Collection entries
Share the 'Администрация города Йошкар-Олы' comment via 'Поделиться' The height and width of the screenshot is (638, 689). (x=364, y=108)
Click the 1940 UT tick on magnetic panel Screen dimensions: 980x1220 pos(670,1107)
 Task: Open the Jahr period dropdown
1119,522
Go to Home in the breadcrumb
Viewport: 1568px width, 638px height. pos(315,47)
==
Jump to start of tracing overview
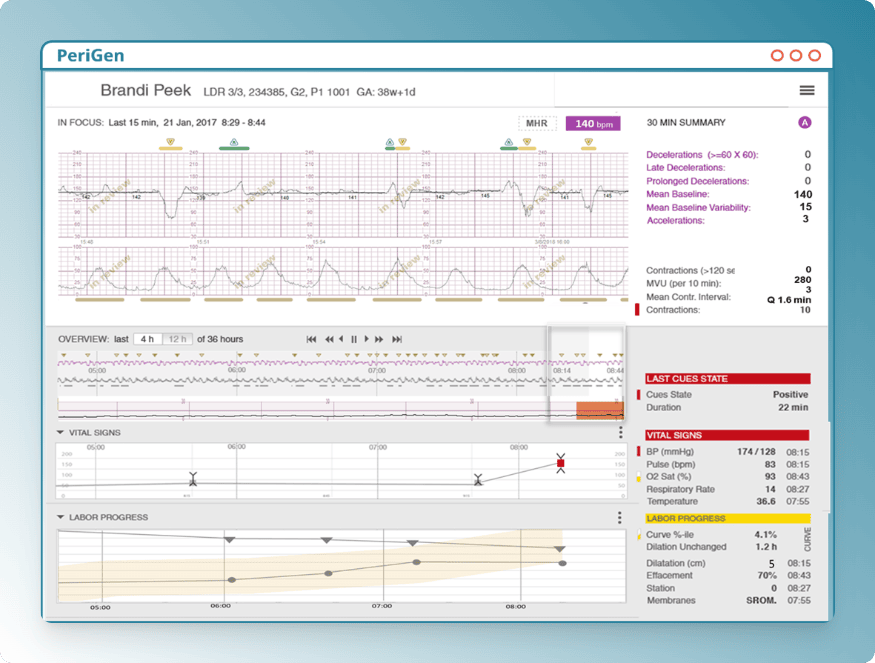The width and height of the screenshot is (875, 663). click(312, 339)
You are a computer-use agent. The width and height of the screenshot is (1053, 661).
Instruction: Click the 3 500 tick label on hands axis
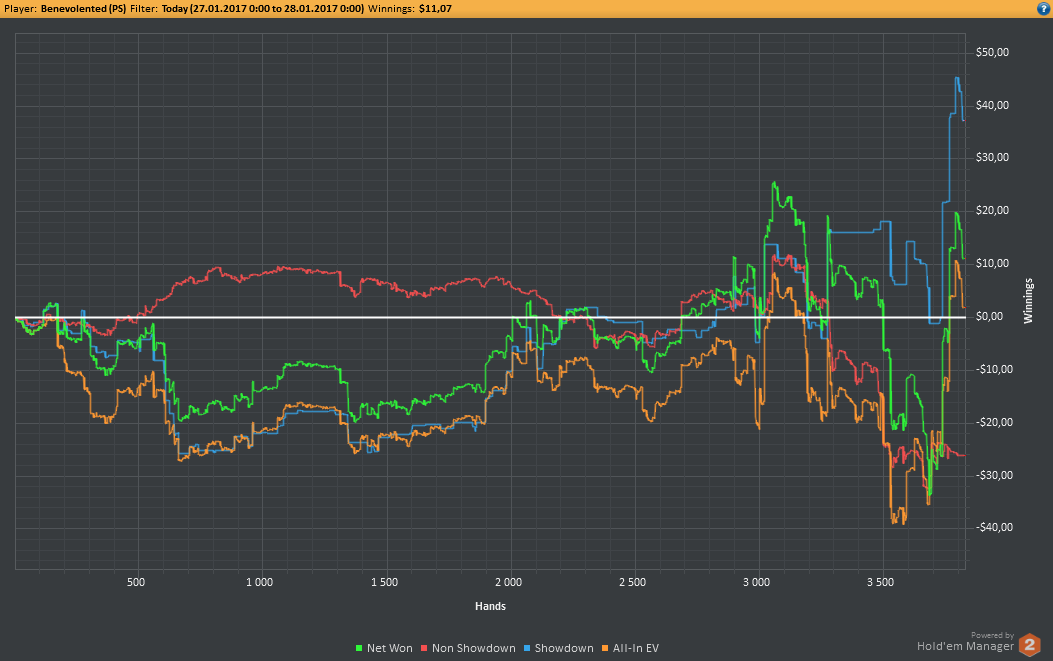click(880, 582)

**What you have to do:**
Output the lines as a Markdown table with the columns "Row" and "Line," numbering each row and omitting any blank lines. Begin at the line containing "Click the 1940" and stop after the line containing "Viewport: 1568px width, 638px".

**Response to the exercise:**
| Row | Line |
|---|---|
| 1 | Click the 1940 UT tick on magnetic panel Screen dimensions: 980x1220 pos(670,1107) |
| 2 |  Task: Open the Jahr period dropdown |
| 3 | 1119,522 |
| 4 | Go to Home in the breadcrumb |
| 5 | Viewport: 1568px width, 638px height. pos(315,47) |